··· Excerpt provided

Watching Michelle’s Tonight Show appearance, I couldn’t help but think back to the “softening tour” that she embarked on last summer to rehabilitate her image after ReallyProudOfMyCountryGate and TerroristFistJabGate and (the fictional) WhiteyGate and the like: the rather unfortunate media journey undertaken by the highly educated lawyer, business executive, and all-around Sassy Lady to prove to the American public that she is, you know, Just Like the Rest of Us. (She shops at Target! She loves Sex and the City! Et cetera!) As I said at the time, there’s something disturbing and disappointing and just a little bit disgusting about the whole thing, something distressing in the tour’s tacit admission that to make Michelle more “palatable” to the American electorate means to soften her, which means to feminize her, which means to minimize her wholeness as a person. Girly-girls and SuperMoms aren’t threatening to average Americans; high-achieving community activists, apparently, are. So why talk shop when you can talk shopping?

And the media have, paradoxically, amplified this narrative of reduction when it comes to Michelle. (Take the hour-long conversation she conducted with Larry King earlier this month—one of the few non-View or Access Hollywood or US Weekly interviews she’s granted—and the fact that the main takeaway of the conversation, per the mainstream press, was that Michelle wasn’t offended by McCain’s reference to her husband as “that one” in the presidential debate.) Ironically, it’s through their very tendency to siphon her spin that the media are doing a disservice to Michelle—and, less ironically, to the rest of us.

By focusing so readily, and so myopically, on Obama’s clothes—and, more broadly, by allowing the Obama campaign to drive the normalcy narrative when it comes to Michelle—the media are shirking their responsibility to inform us about the person who may well become First Lady. (And the fact that that’s a mostly symbolic office doesn’t mean we have less of a right to know its occupant.) In this, they’re cheating many Americans of a role model—and Michelle of her capacity to act as one. There’s much more to be reported about and discussed when it comes to Obama. The vast majority of which will be infinitely more interesting to learn about than where she buys her sweater sets.

······
··· Given information

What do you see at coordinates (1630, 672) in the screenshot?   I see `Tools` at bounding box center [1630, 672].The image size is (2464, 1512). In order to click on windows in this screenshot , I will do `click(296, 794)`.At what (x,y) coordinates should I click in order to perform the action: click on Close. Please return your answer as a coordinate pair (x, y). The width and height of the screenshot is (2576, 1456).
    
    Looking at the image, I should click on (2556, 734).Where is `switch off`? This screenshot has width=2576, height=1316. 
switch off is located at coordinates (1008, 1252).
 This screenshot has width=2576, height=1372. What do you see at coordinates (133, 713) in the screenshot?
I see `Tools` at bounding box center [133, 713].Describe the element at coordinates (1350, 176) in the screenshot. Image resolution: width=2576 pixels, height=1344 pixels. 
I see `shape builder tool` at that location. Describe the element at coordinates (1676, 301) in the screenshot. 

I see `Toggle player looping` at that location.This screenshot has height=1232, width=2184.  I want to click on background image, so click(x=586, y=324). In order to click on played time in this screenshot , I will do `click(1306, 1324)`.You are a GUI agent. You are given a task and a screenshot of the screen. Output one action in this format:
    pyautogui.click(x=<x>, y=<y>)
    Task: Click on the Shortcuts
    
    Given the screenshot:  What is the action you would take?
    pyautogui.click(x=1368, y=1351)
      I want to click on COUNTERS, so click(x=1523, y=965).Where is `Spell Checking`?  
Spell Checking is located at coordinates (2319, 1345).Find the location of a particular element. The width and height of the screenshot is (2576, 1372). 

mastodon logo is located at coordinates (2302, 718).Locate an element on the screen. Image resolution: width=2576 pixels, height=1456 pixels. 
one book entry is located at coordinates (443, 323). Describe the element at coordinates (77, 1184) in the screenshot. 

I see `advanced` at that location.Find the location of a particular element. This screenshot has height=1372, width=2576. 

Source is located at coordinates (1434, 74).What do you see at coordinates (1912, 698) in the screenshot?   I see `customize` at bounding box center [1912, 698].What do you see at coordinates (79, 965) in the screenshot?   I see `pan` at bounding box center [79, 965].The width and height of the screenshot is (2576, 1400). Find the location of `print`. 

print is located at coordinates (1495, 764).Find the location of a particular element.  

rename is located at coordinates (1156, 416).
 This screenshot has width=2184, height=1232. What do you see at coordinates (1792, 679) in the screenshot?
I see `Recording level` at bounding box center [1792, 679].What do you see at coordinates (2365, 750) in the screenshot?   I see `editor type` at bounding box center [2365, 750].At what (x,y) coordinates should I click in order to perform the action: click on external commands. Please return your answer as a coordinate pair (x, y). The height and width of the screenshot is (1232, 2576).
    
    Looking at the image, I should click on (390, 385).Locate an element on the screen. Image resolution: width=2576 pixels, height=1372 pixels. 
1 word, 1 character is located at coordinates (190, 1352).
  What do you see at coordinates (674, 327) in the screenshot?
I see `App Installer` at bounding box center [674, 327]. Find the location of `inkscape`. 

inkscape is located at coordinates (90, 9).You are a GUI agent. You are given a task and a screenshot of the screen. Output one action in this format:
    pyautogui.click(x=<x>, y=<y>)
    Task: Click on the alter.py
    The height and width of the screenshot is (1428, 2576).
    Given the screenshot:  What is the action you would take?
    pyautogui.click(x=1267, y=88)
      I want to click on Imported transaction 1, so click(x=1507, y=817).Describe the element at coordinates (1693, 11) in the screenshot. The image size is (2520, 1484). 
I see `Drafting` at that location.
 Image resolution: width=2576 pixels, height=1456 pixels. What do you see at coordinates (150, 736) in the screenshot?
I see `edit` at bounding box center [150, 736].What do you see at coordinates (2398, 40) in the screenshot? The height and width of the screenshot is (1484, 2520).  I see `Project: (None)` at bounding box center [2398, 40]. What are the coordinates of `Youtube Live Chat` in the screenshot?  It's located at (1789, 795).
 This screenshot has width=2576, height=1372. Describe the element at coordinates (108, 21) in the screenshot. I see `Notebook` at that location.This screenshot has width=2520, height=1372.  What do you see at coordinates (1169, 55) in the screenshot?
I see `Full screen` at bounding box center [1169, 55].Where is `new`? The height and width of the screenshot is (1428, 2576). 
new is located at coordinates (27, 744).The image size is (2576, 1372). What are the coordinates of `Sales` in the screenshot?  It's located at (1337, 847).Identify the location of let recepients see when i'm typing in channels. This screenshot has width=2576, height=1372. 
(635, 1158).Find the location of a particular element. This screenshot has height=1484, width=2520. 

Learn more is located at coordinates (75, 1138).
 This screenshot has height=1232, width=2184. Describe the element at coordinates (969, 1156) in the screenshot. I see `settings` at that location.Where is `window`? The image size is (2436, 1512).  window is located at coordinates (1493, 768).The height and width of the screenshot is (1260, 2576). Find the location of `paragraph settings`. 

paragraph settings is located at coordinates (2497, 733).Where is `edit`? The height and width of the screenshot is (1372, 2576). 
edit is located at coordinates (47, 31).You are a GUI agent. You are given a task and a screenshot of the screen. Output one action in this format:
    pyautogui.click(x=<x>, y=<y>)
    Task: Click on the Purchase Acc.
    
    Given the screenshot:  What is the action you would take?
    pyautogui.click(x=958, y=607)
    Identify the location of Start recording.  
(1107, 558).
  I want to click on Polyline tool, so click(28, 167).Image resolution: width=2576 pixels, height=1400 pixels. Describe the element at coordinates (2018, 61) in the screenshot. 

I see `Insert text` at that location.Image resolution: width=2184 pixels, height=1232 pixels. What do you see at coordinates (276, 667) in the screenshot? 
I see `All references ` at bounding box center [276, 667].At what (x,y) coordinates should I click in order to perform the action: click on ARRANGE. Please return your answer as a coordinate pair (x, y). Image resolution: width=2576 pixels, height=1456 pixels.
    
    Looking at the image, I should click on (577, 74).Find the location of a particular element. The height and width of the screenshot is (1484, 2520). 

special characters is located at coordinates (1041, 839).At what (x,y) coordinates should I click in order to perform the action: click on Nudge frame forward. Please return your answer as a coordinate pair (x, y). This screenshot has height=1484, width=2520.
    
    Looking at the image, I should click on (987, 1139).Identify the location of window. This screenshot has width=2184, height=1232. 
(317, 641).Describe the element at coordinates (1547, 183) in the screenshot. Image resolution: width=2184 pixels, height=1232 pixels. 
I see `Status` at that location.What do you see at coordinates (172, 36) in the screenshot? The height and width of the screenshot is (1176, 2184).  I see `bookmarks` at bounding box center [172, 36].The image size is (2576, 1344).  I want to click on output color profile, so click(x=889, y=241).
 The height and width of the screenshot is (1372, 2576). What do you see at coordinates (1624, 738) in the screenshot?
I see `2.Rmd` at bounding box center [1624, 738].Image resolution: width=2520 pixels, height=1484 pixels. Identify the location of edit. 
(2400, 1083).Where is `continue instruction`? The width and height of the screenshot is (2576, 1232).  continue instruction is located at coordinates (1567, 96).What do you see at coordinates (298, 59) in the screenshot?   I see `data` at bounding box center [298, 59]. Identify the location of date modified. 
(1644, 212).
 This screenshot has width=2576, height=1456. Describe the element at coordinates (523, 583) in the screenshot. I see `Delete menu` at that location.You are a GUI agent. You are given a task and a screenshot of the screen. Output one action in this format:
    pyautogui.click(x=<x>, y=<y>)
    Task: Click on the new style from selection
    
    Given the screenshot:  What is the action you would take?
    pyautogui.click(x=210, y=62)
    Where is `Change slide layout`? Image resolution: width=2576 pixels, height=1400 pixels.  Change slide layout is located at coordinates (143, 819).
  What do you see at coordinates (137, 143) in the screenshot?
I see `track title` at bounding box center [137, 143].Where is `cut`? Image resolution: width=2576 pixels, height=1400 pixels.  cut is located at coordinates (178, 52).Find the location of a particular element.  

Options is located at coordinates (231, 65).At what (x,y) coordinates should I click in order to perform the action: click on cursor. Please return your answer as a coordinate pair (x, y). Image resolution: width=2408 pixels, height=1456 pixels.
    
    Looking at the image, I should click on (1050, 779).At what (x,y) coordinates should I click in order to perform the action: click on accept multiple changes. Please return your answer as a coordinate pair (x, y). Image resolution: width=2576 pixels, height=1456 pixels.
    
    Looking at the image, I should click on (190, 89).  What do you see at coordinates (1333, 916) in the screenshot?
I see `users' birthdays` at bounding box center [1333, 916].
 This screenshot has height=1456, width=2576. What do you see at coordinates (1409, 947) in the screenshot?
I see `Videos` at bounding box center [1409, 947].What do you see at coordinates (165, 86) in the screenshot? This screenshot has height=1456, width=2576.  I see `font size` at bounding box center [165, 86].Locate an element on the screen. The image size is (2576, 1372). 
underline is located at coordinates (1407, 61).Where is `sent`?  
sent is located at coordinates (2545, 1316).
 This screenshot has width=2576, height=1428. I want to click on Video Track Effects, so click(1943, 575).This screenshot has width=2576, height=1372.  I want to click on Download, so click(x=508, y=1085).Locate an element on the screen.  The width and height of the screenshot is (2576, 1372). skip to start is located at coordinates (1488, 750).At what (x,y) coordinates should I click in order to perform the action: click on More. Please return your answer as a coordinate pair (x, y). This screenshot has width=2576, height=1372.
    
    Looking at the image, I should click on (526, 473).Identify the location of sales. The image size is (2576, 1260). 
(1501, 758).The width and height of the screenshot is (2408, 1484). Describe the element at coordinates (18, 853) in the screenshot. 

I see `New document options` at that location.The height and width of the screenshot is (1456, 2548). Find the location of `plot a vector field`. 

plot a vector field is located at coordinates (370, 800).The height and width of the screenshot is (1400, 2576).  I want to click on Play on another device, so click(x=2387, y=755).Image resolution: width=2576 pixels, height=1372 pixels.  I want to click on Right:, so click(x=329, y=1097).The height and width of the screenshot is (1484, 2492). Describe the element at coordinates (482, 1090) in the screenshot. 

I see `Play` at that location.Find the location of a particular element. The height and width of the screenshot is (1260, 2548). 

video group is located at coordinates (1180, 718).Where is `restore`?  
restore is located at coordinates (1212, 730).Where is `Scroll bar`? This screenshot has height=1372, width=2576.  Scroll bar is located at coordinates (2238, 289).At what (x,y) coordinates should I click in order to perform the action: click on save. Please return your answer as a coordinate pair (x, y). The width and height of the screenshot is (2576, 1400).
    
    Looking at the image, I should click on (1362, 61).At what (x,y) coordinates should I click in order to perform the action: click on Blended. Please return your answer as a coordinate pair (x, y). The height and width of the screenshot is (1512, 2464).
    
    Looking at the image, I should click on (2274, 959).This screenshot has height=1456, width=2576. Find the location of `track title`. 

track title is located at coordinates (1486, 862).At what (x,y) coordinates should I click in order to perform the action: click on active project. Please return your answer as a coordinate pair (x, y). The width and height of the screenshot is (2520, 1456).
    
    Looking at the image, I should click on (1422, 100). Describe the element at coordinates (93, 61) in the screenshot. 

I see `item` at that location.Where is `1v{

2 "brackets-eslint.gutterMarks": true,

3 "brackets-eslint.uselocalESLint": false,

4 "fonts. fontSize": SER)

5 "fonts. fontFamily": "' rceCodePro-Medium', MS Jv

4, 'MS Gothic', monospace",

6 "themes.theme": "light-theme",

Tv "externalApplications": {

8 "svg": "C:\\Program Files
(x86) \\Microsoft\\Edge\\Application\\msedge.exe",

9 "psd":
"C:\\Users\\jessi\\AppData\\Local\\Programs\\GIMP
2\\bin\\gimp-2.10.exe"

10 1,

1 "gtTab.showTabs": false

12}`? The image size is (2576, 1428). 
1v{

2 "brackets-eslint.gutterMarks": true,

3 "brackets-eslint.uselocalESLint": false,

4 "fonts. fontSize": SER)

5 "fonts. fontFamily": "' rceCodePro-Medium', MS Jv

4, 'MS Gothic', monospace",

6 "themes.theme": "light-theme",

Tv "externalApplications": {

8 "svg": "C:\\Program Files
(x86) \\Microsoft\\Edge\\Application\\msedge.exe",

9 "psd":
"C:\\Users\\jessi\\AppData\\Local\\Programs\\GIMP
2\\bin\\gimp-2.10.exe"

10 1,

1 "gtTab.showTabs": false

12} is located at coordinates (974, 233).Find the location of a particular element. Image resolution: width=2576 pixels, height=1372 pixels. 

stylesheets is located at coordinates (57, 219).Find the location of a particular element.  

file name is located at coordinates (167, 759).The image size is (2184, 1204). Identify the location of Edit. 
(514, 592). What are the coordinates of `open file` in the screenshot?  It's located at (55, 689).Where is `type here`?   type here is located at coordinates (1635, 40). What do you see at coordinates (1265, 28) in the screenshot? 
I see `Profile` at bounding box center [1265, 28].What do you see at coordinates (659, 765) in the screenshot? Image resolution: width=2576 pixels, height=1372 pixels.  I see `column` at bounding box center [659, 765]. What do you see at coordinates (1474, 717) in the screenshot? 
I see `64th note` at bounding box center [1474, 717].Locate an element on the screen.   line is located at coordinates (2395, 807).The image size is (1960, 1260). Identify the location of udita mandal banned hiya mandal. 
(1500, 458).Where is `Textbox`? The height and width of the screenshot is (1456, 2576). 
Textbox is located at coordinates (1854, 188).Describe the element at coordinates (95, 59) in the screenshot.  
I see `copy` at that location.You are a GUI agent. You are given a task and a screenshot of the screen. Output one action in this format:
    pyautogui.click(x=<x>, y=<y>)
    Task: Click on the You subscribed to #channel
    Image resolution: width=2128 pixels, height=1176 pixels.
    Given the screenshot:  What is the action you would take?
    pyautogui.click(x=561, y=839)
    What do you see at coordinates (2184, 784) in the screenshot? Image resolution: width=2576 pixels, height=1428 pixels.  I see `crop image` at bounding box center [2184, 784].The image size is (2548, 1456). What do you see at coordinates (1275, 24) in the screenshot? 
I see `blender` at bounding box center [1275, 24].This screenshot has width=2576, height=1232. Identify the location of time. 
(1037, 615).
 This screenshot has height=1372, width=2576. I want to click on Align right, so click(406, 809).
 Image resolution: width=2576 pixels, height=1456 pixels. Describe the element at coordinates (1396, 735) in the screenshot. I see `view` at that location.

······

Task requirements
A: Translate this sentence from the piece on Michelle Obama into French: "There’s much more to be reported about and discussed when it comes to Obama."
B: Reproduce the passage of the piece on Michelle Obama starting at "And the media" and ending at "to the rest of us.", copying it word for word.

Answers to the problems
A: Il y a bien plus à rapporter et à débattre au sujet d’Obama.

B:
And the media have, paradoxically, amplified this narrative of reduction when it comes to Michelle. (Take the hour-long conversation she conducted with Larry King earlier this month—one of the few non-View or Access Hollywood or US Weekly interviews she’s granted—and the fact that the main takeaway of the conversation, per the mainstream press, was that Michelle wasn’t offended by McCain’s reference to her husband as “that one” in the presidential debate.) Ironically, it’s through their very tendency to siphon her spin that the media are doing a disservice to Michelle—and, less ironically, to the rest of us.